Problem description - Nothing but the lines from the one containing "The height and" through the end of the entries below should appear in your answer, transcribed exactly; please drop the pictures.

Materials provided -
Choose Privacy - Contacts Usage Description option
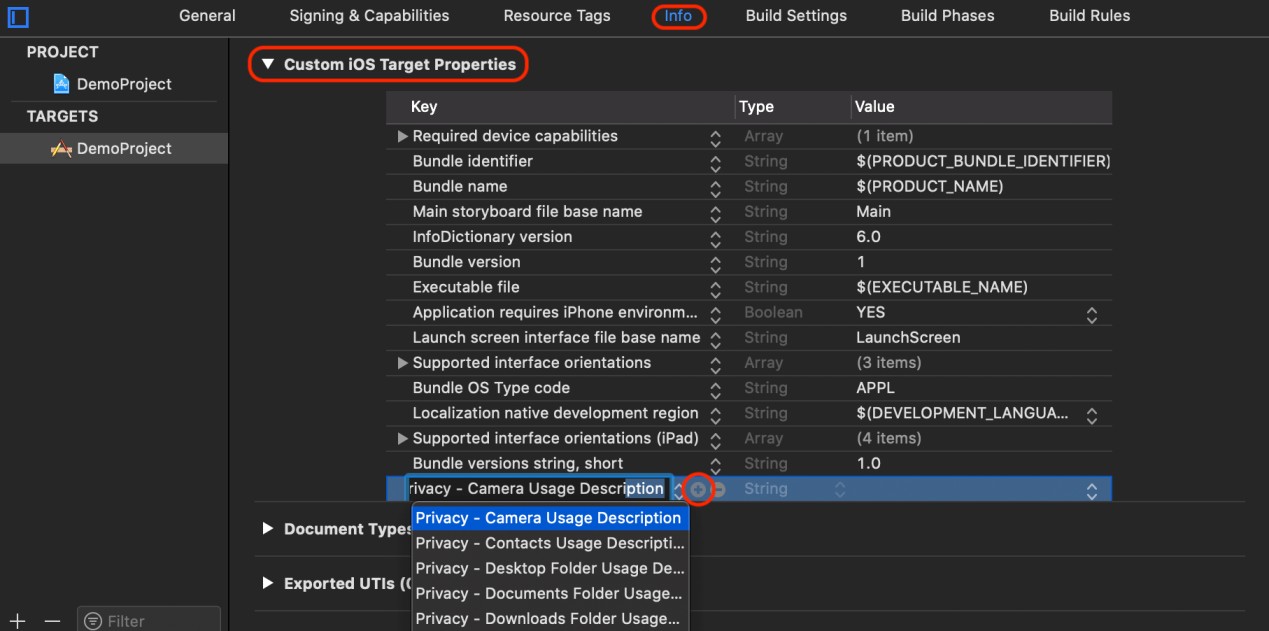Screen dimensions: 1269x631 [x=550, y=543]
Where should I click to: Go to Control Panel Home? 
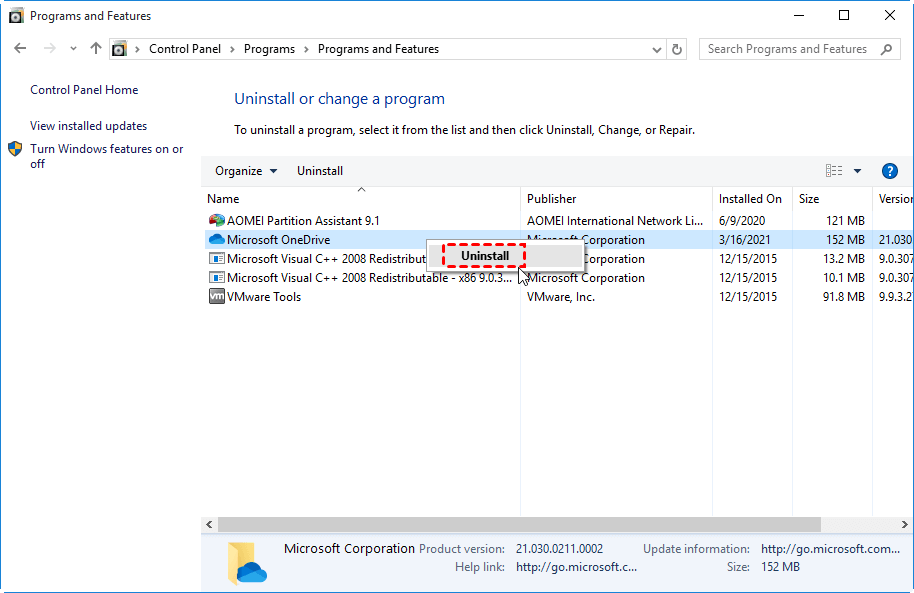pos(84,90)
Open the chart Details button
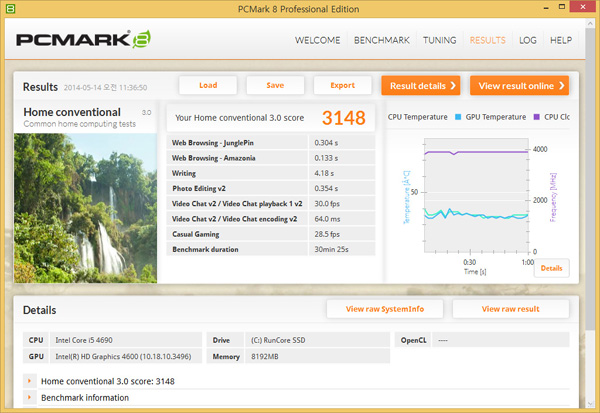Screen dimensions: 600x413 pos(551,268)
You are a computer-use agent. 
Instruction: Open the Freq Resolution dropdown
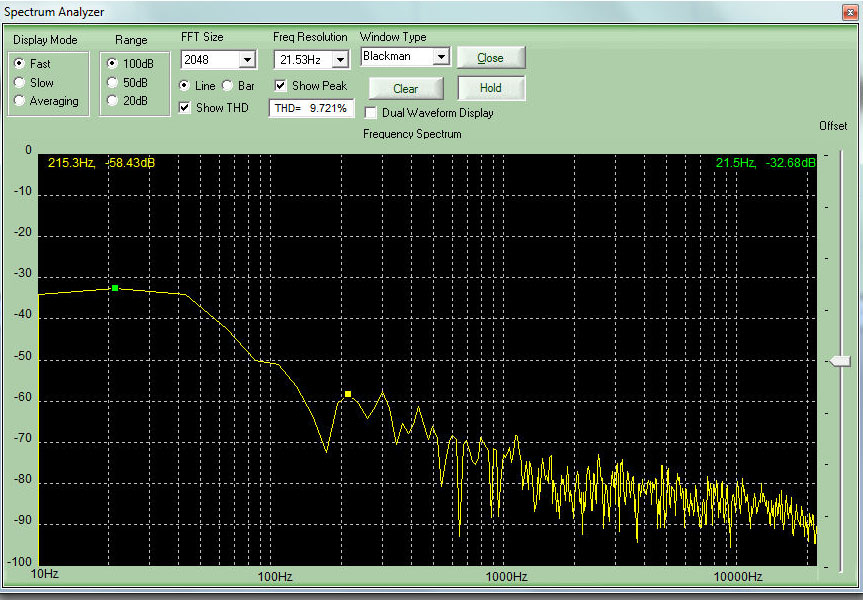pos(340,60)
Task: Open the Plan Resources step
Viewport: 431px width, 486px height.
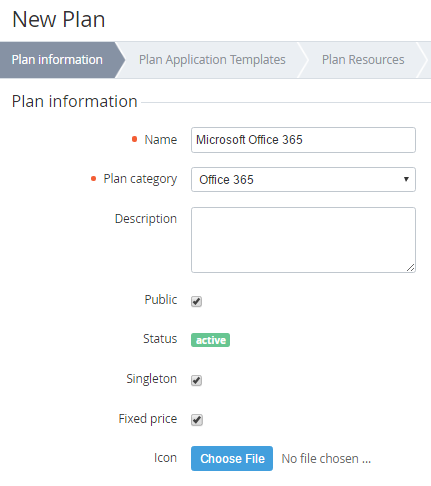Action: (x=363, y=60)
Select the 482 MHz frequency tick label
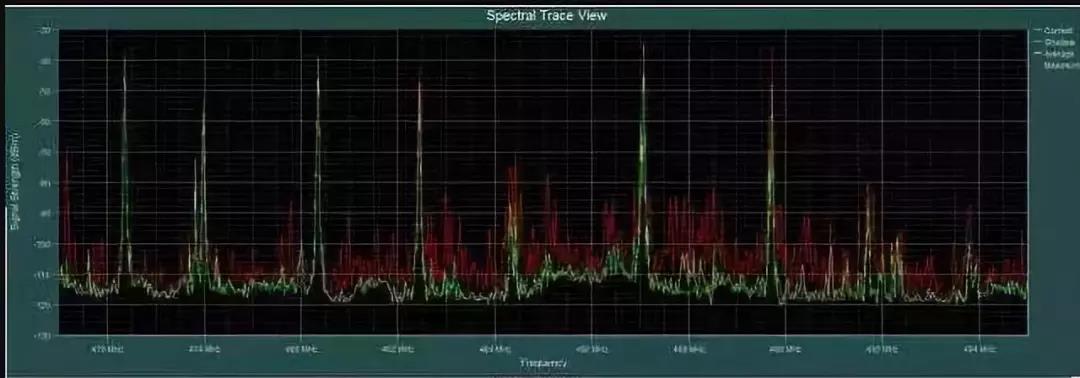 click(x=397, y=349)
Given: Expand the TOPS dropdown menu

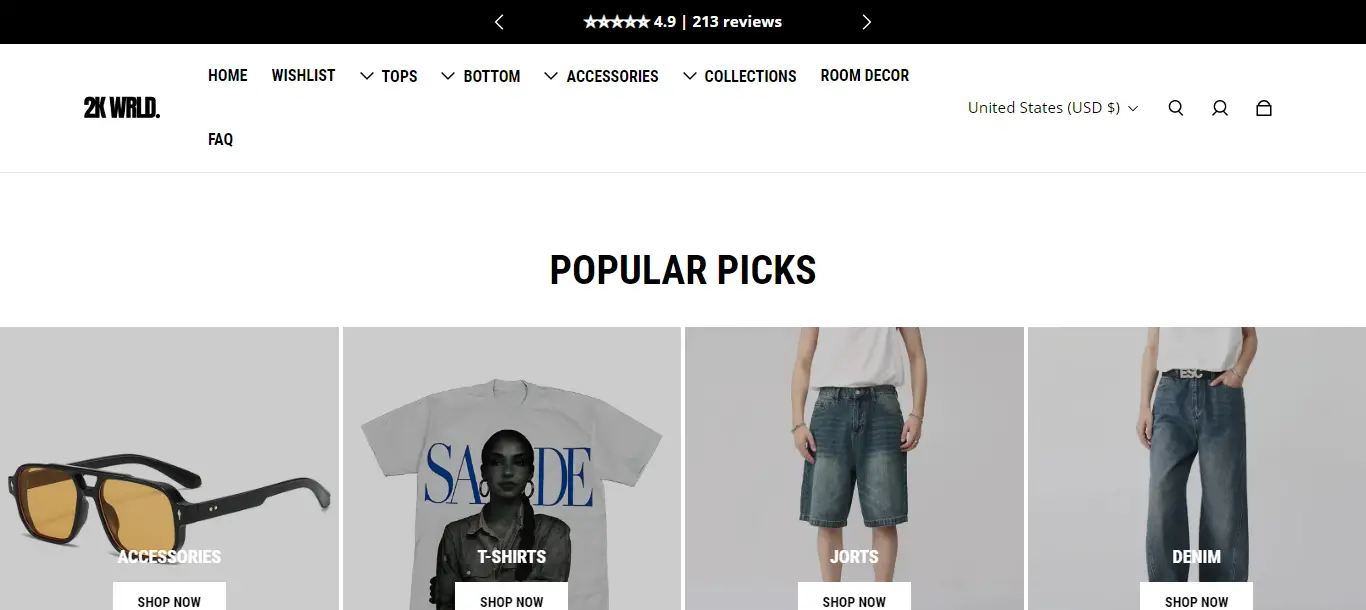Looking at the screenshot, I should [388, 76].
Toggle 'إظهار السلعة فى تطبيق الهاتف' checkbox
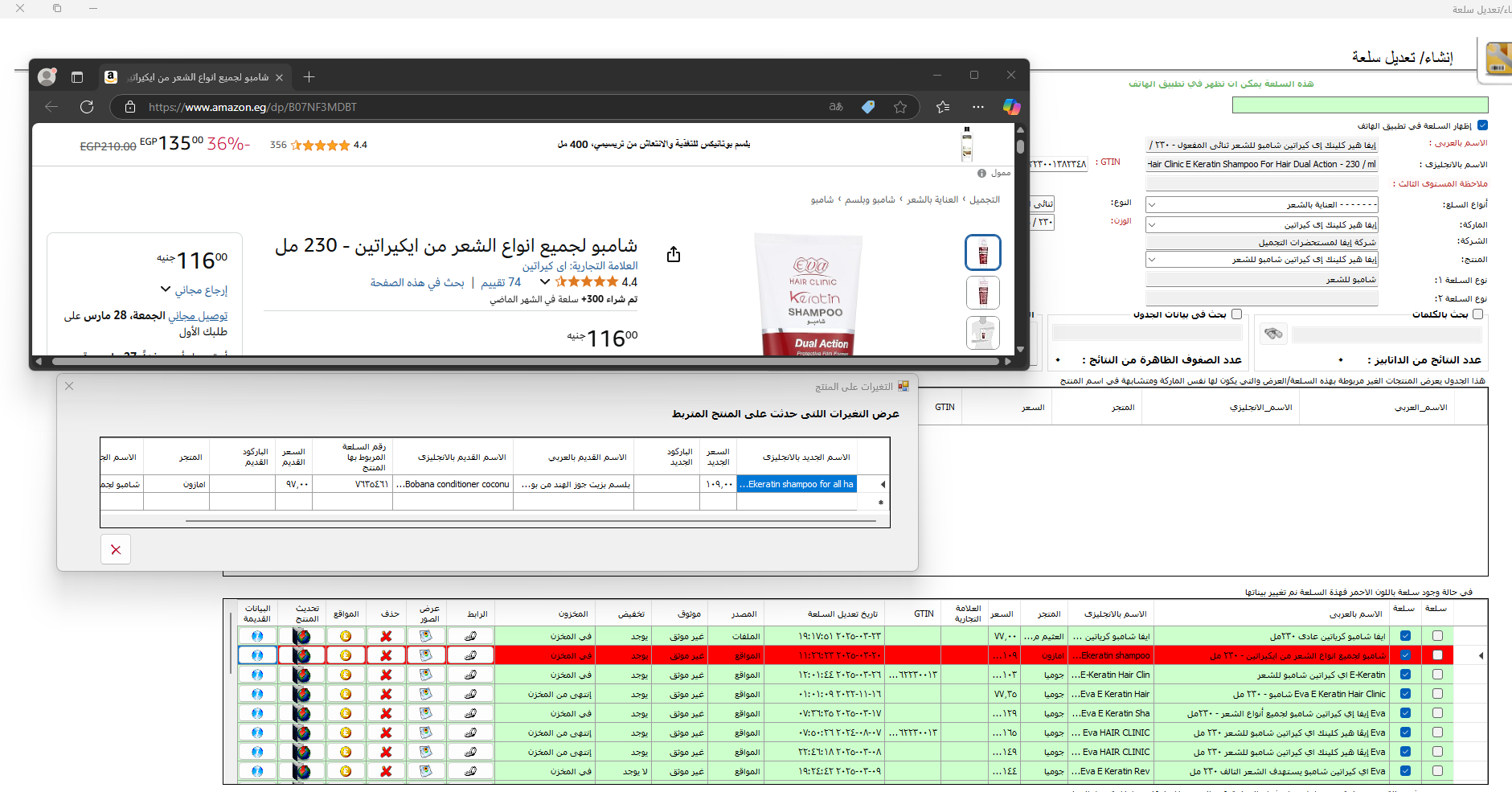Screen dimensions: 1512x792 tap(1483, 125)
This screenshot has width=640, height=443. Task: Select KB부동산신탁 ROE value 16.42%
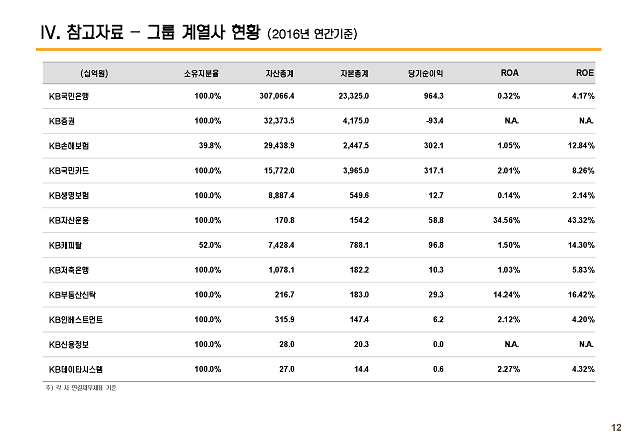click(x=581, y=295)
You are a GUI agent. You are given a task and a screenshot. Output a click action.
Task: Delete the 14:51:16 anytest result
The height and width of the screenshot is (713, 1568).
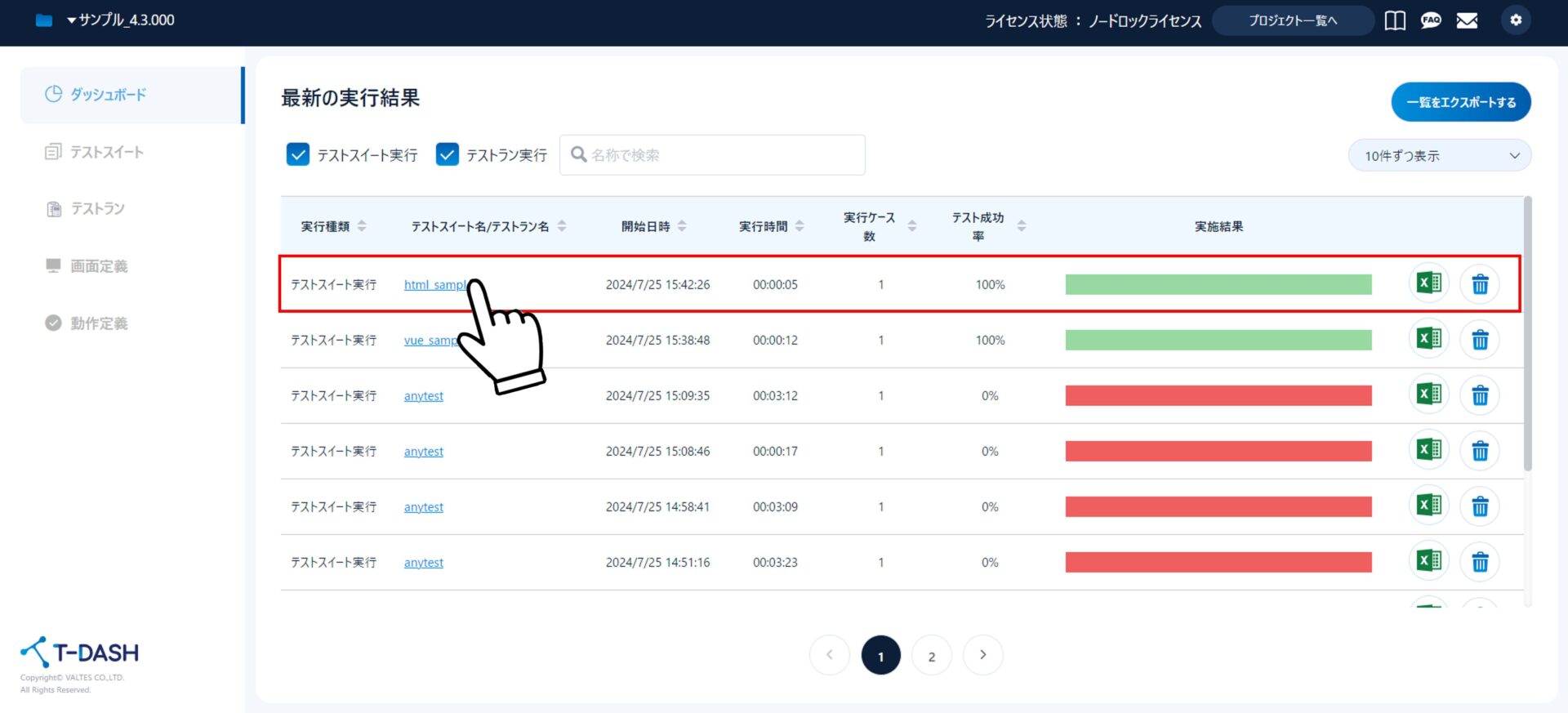1480,562
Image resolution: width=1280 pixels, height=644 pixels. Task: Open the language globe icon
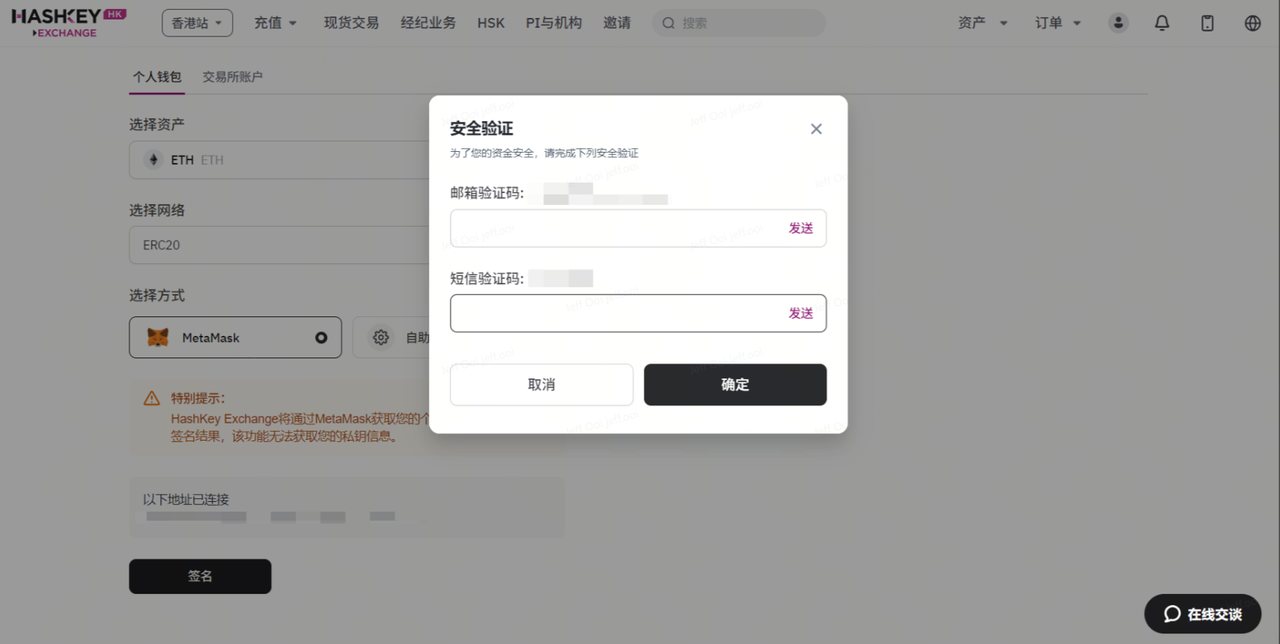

Output of the task -
The height and width of the screenshot is (713, 1568).
1480,562
Image resolution: width=1280 pixels, height=644 pixels. Task: Open the language globe icon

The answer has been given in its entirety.